Depuis trois mois, Camille est journaliste à Femme(s). Nouvelle, et la plus jeune, elle est chargée des reportages dont personne ne veut. C’est donc elle qui doit rédiger un article sur ces mystérieuses bulles à la multiplication rapide et sur les disparitions induites d’enfants. Basile s’intéresse depuis son plus jeune âge à l’ufologie. Il est persuadé que ces sphères ont un but pacifique. Il réussit à s’approcher d’une, mal gardée. Peu après, il ressent une intense chaleur mais s’évanouit. Les sphères, et les disparitions d’enfants de moins de quatre ans, prolifèrent. Malgré tous les essais, personne ne réussit à détruire une Dame blanche, comme elles sont appelées.

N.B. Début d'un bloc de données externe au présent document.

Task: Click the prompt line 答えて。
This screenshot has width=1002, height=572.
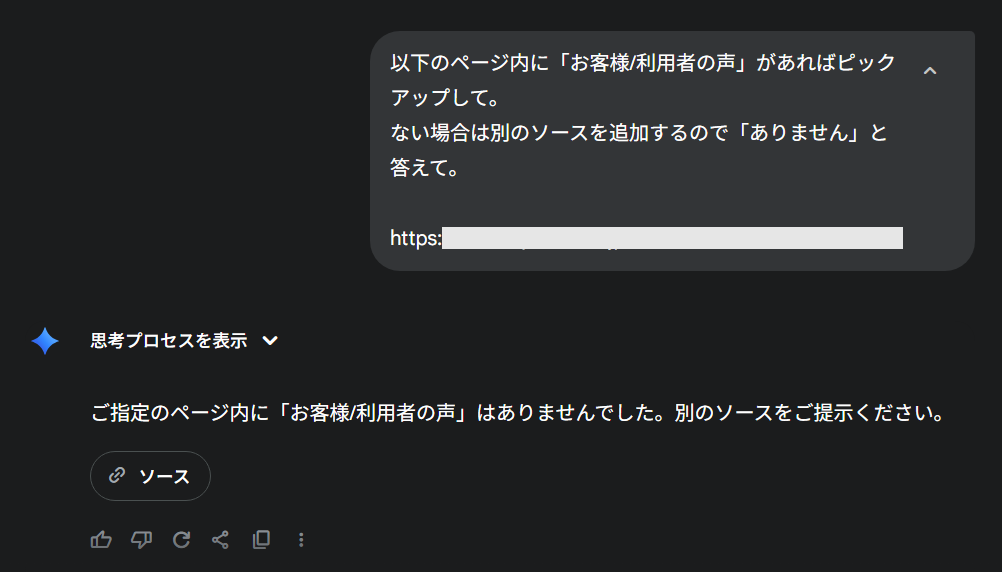Action: click(x=424, y=168)
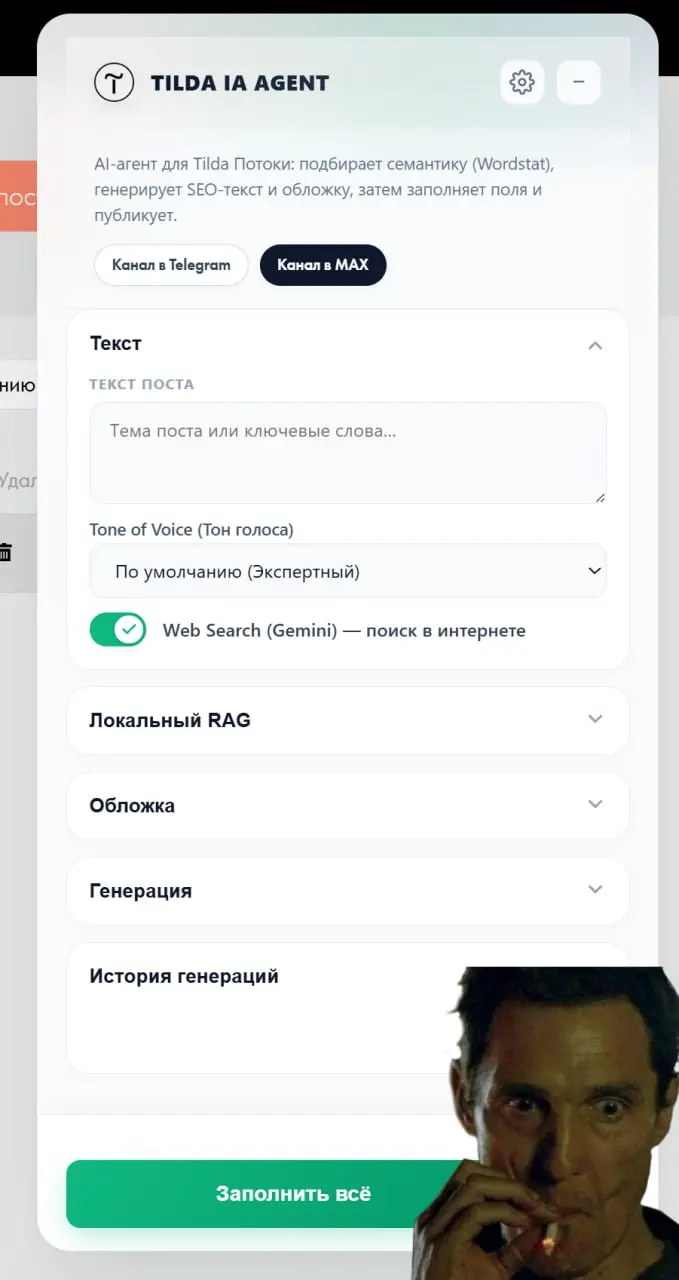679x1280 pixels.
Task: Select the TILDA IA AGENT header title
Action: coord(240,83)
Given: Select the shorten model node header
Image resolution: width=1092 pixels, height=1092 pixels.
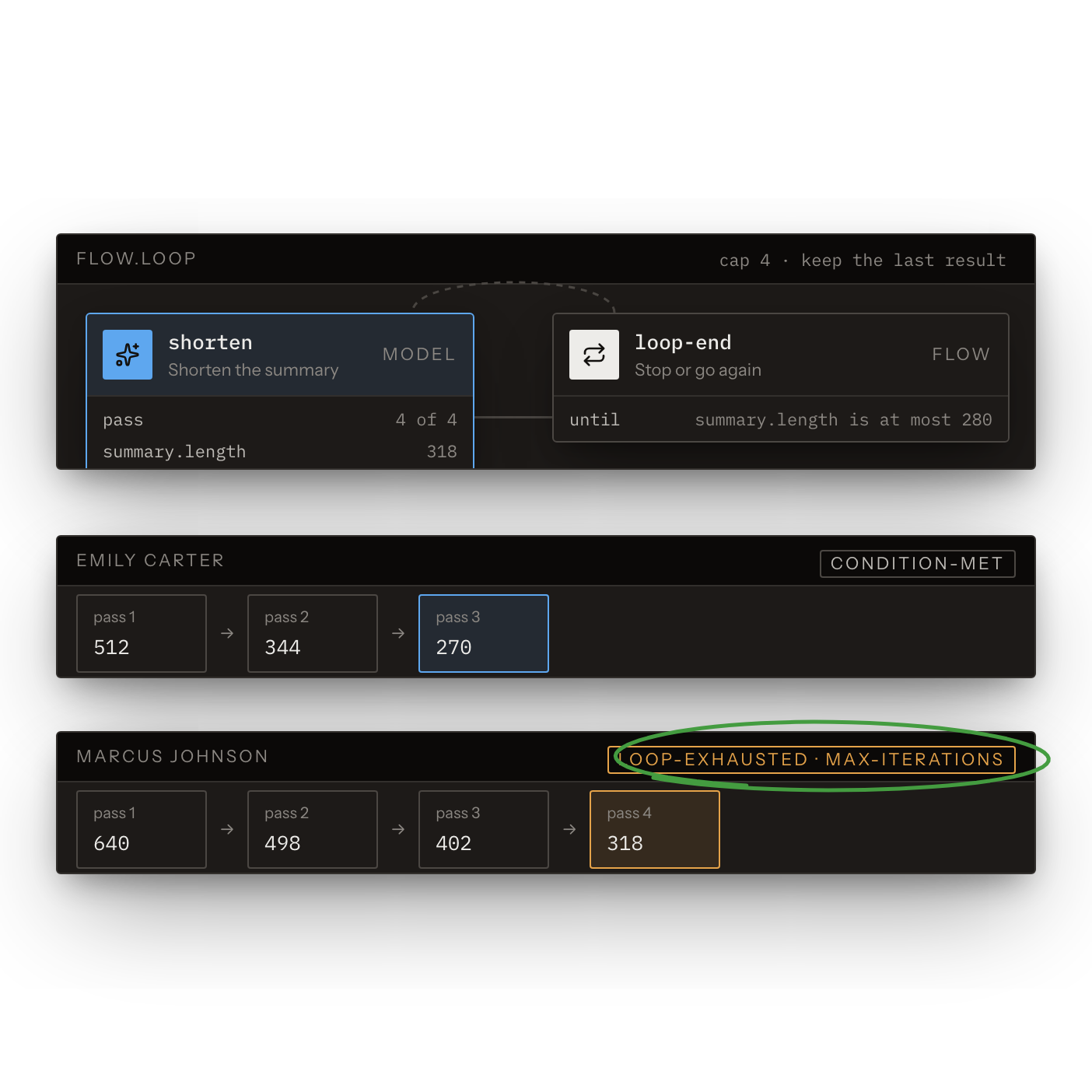Looking at the screenshot, I should click(280, 355).
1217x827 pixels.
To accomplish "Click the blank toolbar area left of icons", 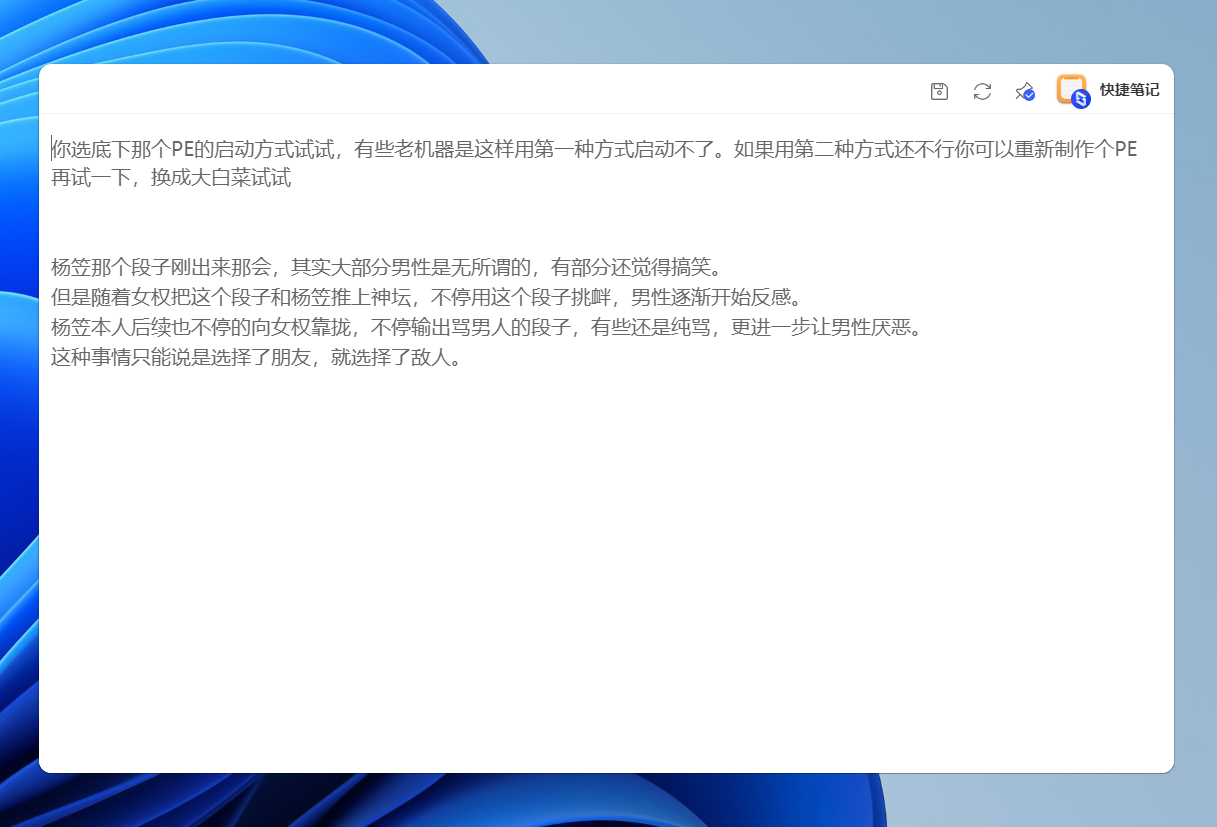I will point(500,91).
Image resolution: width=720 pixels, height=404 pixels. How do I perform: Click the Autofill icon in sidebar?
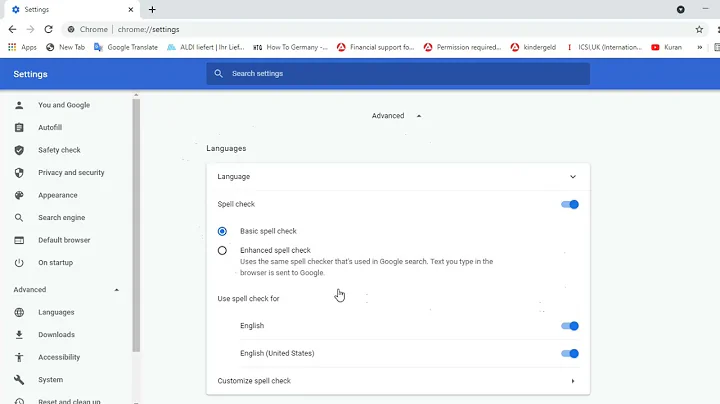pos(19,128)

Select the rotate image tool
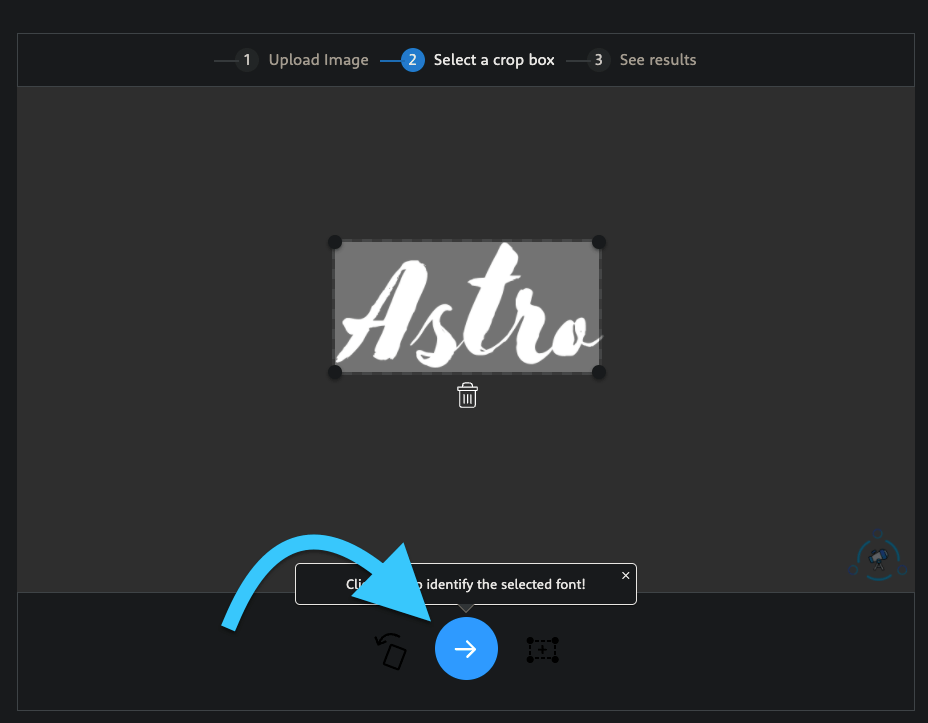(390, 650)
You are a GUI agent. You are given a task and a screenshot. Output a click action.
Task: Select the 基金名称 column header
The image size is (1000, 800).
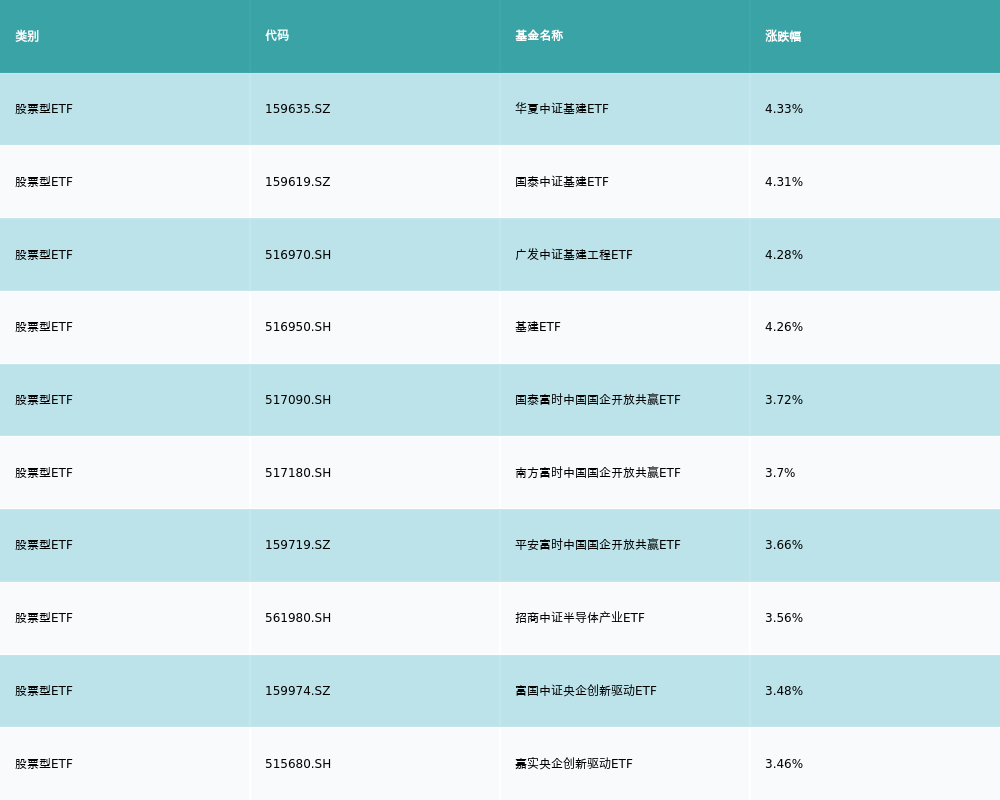click(x=539, y=36)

C’est en Inde que naît l’idée d’utiliser des petits orphelins comme bombes vivantes pour tenter de les détruire de l’intérieur. L’explosion amène une diminution notable de leur volume… volume qu’elles retrouvent peu après. Ces Dames blanches émettent des ondes qui influent sur les réseaux magnétiques, électriques. Leur prolifération amène des perturbations importantes et, depuis deux mille ans, les progrès techniques de l’humanité régressent. L’humanité semble condamnée car après dix ans, on en dénombre plus de sept cent mille…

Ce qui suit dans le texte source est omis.